You Are Stronger Than You Think. Before I ran my first 30km, I doubted myself so much. Have I done enough? I struggle with 25, so is 30 even possible? But I did it. That 30km run made me appreciate how strong my body and mind are. I was more confident for the next 30km run. I knew I had done it before and could do it again. Let’s get back to life – how many times do you doubt yourself? Or tell yourself something is “impossible”? How many times do you start your sentences with “I can’t because…” You are so much stronger than you realise – so don’t limit yourself or tell yourself you can’t do something before you’ve even tried.

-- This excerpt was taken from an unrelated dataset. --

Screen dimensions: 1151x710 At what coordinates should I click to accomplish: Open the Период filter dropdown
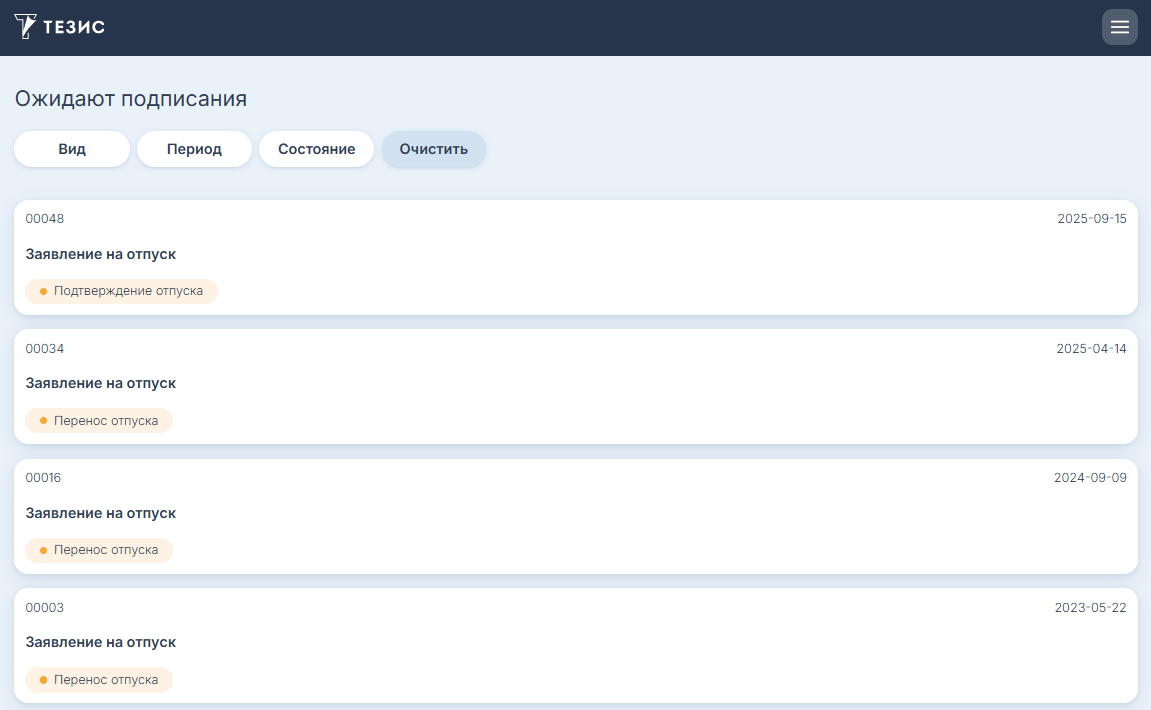pos(194,149)
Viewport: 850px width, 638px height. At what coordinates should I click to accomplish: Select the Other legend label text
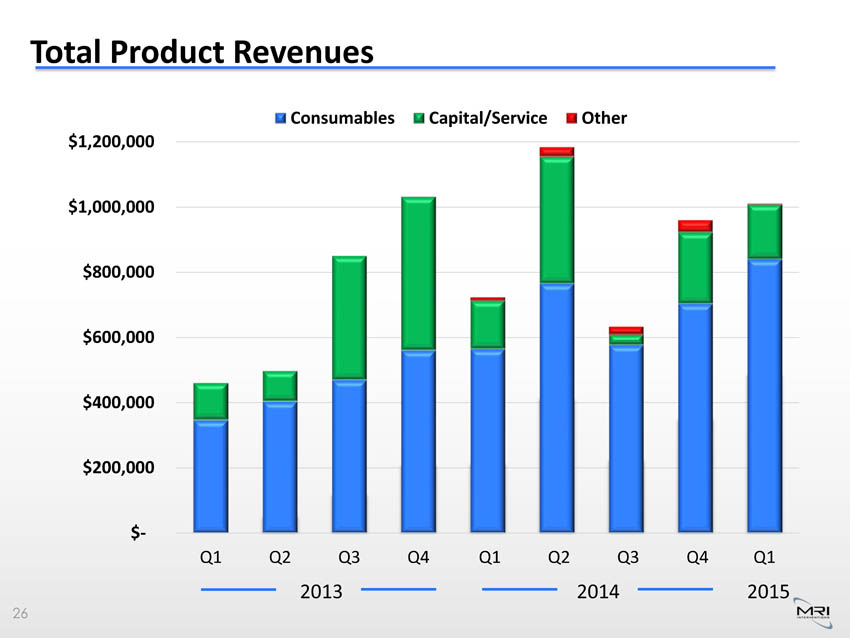(x=604, y=118)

Your Mind Needs Training Too! In my first 30km run, I relied on Ditiro to keep me going. When I was tired, he was there to tell me to stay strong. But people won’t always be there to tell you that. It’s important to build your mental game. Like a muscle, it needs to be exercised. That’s why it was important for me to run my second 30km alone. And when I started struggling on my third one, I was able to draw on that will power. Back to life, it’s so important to keep putting yourself in uncomfortable situations – all this is practice for when you’re faced with a tough challenge. And that’s not to say it won’t be messy, but you’ll get through it.
Running is such a metaphor for life. In this post, the author comments that “The best–and worst–thing about running is that you will never master it. You will never be perfect at it.” Just like life. Running comes with good and bad runs, great achievements and crushing disappointments. Life has the most incredible moments but not without its challenges – but these experiences help to shape and mould us. Just as we celebrate our happy moments, we have to embrace those times that test us. Fall – learn – grow – keep moving forward.
What other parallels can you draw between life and running? Do you break your runs into chunks? What’s your favourite mantra on the road?